Find each line of the material below that contains the word "Custom", and copy those lines out in full.
begin Records provided
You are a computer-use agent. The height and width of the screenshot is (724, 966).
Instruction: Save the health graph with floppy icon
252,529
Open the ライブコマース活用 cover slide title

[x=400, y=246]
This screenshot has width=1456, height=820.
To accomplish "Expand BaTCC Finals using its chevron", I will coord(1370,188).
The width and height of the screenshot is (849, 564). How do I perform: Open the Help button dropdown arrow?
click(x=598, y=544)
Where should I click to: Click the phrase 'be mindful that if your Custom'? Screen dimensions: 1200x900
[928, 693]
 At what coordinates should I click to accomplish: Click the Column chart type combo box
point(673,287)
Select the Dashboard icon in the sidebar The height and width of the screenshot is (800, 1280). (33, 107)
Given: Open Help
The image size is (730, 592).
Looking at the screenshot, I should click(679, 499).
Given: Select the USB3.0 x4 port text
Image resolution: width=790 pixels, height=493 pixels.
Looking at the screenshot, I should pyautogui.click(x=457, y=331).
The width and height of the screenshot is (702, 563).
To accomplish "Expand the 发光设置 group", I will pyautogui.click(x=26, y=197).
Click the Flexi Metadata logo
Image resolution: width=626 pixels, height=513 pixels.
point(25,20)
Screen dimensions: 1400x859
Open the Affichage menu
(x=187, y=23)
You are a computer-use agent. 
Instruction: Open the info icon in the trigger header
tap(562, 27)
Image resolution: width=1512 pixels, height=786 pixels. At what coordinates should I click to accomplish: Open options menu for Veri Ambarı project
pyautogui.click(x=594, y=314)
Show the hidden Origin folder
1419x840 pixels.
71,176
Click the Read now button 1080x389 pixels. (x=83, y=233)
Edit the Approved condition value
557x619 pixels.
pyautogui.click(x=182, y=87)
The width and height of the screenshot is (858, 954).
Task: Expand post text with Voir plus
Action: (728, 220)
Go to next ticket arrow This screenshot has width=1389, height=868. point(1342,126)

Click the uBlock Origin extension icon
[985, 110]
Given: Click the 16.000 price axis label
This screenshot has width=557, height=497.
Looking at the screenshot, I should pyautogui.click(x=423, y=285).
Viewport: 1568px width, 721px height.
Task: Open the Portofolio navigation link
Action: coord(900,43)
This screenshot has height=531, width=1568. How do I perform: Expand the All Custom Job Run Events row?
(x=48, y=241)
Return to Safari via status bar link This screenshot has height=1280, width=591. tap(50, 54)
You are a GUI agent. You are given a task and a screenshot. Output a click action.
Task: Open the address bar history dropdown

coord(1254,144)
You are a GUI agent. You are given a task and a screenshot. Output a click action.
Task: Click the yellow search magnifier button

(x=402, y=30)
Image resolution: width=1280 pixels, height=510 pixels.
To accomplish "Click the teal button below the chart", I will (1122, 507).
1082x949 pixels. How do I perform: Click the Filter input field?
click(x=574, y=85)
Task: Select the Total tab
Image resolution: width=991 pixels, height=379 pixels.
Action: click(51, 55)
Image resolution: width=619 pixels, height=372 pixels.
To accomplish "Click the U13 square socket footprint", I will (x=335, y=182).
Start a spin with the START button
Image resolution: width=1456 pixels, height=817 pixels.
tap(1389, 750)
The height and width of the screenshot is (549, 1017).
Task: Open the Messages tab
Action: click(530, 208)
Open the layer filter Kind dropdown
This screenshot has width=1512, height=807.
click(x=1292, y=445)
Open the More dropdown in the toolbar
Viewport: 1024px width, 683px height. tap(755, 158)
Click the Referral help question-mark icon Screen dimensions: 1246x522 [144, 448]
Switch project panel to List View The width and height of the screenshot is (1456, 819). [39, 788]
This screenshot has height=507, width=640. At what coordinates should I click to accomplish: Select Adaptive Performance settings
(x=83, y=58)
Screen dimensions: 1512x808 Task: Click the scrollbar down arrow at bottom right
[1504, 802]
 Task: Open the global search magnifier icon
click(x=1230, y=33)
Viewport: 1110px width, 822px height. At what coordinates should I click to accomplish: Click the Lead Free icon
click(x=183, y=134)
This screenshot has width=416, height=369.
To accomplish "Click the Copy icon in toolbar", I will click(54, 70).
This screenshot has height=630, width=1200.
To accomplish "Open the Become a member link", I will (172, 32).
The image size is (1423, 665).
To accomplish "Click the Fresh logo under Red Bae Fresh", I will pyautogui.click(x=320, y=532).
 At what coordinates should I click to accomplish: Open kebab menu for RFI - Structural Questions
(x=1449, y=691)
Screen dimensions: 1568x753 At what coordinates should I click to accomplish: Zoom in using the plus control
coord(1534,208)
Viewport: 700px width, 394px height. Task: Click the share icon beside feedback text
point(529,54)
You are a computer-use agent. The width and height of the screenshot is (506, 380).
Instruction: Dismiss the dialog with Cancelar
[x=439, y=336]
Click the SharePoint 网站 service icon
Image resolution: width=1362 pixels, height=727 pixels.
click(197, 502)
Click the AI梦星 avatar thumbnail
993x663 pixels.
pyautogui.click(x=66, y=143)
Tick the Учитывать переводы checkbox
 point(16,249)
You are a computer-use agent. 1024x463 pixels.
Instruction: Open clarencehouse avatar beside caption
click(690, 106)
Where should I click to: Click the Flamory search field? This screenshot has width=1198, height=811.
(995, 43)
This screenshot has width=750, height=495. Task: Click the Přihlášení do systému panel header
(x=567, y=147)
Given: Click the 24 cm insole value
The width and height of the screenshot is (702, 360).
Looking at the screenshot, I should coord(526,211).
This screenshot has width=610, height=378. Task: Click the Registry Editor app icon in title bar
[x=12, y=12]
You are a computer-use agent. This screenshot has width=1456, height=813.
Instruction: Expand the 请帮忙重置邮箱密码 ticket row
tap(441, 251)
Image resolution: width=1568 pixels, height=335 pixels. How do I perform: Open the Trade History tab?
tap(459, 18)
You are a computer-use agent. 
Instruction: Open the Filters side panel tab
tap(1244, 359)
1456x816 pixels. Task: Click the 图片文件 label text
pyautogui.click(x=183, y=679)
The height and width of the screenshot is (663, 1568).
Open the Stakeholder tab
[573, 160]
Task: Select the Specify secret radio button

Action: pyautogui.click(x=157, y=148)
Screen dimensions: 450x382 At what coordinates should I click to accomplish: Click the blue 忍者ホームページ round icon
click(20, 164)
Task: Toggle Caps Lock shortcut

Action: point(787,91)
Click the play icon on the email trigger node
end Records provided
- The response -
Where should I click to: Click the phrase 'be mindful that if your Custom'? Screen dimensions: 1200x900
This screenshot has height=531, width=1568. How do I perform: Expand the All Custom Job Run Events row?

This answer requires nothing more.